▶ _Directions for this task_
Could you format the rows below as a JSON list of strings, one string per line, with blank lines dropped?

* BEGIN *

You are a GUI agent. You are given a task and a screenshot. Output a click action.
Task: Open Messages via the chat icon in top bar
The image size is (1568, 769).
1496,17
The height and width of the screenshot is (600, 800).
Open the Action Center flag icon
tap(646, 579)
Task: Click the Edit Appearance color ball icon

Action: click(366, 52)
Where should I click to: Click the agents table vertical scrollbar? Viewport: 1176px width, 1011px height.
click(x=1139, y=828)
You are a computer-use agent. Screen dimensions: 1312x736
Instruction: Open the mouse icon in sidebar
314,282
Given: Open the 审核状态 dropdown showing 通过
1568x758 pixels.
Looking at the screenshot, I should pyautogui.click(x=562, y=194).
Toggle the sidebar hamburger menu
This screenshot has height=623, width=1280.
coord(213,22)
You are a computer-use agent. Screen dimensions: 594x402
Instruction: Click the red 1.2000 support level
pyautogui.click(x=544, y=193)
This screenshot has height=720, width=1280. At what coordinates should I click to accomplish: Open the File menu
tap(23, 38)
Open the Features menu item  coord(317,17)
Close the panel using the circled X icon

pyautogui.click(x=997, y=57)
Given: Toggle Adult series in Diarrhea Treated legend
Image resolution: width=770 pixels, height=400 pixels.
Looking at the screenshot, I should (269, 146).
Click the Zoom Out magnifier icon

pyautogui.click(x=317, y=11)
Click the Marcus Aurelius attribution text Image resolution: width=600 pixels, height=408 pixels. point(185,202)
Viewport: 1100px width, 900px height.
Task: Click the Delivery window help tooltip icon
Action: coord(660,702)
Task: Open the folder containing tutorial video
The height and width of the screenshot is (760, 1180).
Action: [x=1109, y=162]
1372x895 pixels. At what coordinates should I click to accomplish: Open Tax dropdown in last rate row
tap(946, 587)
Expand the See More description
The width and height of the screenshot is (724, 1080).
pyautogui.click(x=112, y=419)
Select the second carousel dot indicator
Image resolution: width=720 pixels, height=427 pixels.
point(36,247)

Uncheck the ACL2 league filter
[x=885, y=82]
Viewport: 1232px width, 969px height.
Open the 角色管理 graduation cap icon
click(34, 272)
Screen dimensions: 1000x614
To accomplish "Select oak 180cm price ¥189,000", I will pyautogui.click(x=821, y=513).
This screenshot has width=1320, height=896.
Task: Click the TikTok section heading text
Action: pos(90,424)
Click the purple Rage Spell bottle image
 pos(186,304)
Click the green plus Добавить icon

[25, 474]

* END *

▶ _Expected answer_
[
  "You are a GUI agent. You are given a task and a screenshot. Output a click action.",
  "Task: Open Messages via the chat icon in top bar",
  "The image size is (1568, 769).",
  "1496,17",
  "The height and width of the screenshot is (600, 800).",
  "Open the Action Center flag icon",
  "tap(646, 579)",
  "Task: Click the Edit Appearance color ball icon",
  "Action: click(366, 52)",
  "Where should I click to: Click the agents table vertical scrollbar? Viewport: 1176px width, 1011px height.",
  "click(x=1139, y=828)",
  "You are a computer-use agent. Screen dimensions: 1312x736",
  "Instruction: Open the mouse icon in sidebar",
  "314,282",
  "Given: Open the 审核状态 dropdown showing 通过",
  "1568x758 pixels.",
  "Looking at the screenshot, I should pyautogui.click(x=562, y=194).",
  "Toggle the sidebar hamburger menu",
  "This screenshot has height=623, width=1280.",
  "coord(213,22)",
  "You are a computer-use agent. Screen dimensions: 594x402",
  "Instruction: Click the red 1.2000 support level",
  "pyautogui.click(x=544, y=193)",
  "This screenshot has height=720, width=1280. At what coordinates should I click to accomplish: Open the File menu",
  "tap(23, 38)",
  "Open the Features menu item  coord(317,17)",
  "Close the panel using the circled X icon",
  "pyautogui.click(x=997, y=57)",
  "Given: Toggle Adult series in Diarrhea Treated legend",
  "Image resolution: width=770 pixels, height=400 pixels.",
  "Looking at the screenshot, I should (269, 146).",
  "Click the Zoom Out magnifier icon",
  "pyautogui.click(x=317, y=11)",
  "Click the Marcus Aurelius attribution text Image resolution: width=600 pixels, height=408 pixels. point(185,202)",
  "Viewport: 1100px width, 900px height.",
  "Task: Click the Delivery window help tooltip icon",
  "Action: coord(660,702)",
  "Task: Open the folder containing tutorial video",
  "The height and width of the screenshot is (760, 1180).",
  "Action: [x=1109, y=162]",
  "1372x895 pixels. At what coordinates should I click to accomplish: Open Tax dropdown in last rate row",
  "tap(946, 587)",
  "Expand the See More description",
  "The width and height of the screenshot is (724, 1080).",
  "pyautogui.click(x=112, y=419)",
  "Select the second carousel dot indicator",
  "Image resolution: width=720 pixels, height=427 pixels.",
  "point(36,247)",
  "Uncheck the ACL2 league filter",
  "[x=885, y=82]",
  "Viewport: 1232px width, 969px height.",
  "Open the 角色管理 graduation cap icon",
  "click(34, 272)",
  "Screen dimensions: 1000x614",
  "To accomplish \"Select oak 180cm price ¥189,000\", I will pyautogui.click(x=821, y=513).",
  "This screenshot has width=1320, height=896.",
  "Task: Click the TikTok section heading text",
  "Action: pos(90,424)",
  "Click the purple Rage Spell bottle image",
  " pos(186,304)",
  "Click the green plus Добавить icon",
  "[25, 474]"
]